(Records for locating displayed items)

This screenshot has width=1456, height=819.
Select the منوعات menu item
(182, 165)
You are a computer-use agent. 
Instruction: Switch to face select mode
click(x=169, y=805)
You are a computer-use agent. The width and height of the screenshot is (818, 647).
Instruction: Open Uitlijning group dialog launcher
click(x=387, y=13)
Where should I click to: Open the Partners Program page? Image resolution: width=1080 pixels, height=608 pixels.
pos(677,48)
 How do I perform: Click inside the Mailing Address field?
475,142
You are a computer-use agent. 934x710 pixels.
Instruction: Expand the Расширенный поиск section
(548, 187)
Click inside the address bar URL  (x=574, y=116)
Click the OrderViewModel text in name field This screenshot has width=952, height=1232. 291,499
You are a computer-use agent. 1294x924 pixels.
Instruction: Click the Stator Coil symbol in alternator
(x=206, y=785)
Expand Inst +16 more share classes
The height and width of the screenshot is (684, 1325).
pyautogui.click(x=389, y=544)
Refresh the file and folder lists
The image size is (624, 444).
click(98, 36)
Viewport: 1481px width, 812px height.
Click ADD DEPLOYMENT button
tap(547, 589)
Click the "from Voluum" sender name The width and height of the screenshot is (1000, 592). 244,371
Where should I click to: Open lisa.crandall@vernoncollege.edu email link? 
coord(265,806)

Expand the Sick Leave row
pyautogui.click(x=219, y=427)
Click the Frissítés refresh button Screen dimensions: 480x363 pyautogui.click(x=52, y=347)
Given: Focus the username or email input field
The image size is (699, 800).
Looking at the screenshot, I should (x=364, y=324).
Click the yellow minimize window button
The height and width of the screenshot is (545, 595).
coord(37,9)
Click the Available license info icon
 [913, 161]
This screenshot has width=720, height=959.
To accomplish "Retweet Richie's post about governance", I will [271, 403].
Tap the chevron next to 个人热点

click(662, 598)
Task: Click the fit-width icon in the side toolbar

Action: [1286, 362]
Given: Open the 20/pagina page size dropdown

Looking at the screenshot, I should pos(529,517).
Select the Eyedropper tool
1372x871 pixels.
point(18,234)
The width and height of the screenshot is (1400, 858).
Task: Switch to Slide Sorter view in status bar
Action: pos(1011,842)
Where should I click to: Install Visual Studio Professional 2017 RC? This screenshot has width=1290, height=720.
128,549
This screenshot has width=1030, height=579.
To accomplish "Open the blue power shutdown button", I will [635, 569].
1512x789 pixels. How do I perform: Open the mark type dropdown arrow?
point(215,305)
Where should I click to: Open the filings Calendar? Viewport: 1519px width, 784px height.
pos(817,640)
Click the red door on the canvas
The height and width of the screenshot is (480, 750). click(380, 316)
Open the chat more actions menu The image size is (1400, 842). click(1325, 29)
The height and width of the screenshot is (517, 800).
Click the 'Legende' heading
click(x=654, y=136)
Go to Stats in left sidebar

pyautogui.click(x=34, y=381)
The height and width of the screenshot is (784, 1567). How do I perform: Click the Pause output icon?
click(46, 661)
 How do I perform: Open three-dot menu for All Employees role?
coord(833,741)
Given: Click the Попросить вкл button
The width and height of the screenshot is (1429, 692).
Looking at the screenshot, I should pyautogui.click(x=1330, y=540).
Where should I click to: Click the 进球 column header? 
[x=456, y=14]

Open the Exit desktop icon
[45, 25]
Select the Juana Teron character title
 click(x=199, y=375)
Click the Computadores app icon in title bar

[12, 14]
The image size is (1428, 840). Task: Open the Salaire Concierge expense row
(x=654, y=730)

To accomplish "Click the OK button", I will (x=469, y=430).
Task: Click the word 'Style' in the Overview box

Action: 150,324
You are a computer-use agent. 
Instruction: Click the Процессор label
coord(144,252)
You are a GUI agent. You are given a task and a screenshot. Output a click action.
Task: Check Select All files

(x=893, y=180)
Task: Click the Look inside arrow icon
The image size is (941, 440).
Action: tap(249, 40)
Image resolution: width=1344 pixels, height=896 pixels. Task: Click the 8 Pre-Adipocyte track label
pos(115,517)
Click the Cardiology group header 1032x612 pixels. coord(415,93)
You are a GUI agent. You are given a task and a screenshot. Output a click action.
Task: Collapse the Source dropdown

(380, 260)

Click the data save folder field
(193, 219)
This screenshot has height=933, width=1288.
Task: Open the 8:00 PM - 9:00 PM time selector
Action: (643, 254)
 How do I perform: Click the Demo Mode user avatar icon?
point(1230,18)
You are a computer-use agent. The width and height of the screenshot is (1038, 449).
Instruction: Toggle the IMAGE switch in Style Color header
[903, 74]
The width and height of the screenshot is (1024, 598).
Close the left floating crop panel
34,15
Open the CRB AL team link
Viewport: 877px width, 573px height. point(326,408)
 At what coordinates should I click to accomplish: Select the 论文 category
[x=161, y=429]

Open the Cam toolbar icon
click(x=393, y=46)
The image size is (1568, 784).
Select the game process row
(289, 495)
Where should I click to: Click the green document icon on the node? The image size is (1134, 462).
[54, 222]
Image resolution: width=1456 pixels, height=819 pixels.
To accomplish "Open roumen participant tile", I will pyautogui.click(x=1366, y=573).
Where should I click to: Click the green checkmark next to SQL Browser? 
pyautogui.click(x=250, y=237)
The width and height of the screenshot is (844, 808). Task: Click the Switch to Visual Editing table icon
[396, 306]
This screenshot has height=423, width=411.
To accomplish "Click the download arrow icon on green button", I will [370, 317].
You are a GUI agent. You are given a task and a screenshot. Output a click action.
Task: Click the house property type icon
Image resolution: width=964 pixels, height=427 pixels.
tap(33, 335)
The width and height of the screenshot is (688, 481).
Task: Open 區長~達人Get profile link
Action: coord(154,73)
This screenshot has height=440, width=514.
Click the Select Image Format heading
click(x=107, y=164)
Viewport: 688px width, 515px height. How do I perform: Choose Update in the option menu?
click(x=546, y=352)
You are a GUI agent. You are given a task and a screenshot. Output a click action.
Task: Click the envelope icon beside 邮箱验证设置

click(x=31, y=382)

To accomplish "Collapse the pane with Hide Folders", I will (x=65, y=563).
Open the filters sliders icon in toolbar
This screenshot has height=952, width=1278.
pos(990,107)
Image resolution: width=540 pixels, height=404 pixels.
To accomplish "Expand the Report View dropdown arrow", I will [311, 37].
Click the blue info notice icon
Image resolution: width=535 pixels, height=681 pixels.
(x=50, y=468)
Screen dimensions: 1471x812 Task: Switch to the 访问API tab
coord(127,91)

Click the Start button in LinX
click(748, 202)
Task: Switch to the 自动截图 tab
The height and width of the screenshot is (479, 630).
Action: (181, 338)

### [WHAT TO PRODUCE]
Extract each line of the data above that contains the string "resolution". Case counts, so match capitalization precisely.

### [TASK OUTPUT]
Where should I click to: Open the Partners Program page? Image resolution: width=1080 pixels, height=608 pixels.
Image resolution: width=1344 pixels, height=896 pixels. Task: Click the 8 Pre-Adipocyte track label
Image resolution: width=1456 pixels, height=819 pixels.
Image resolution: width=964 pixels, height=427 pixels.
Image resolution: width=540 pixels, height=404 pixels.
Image resolution: width=535 pixels, height=681 pixels.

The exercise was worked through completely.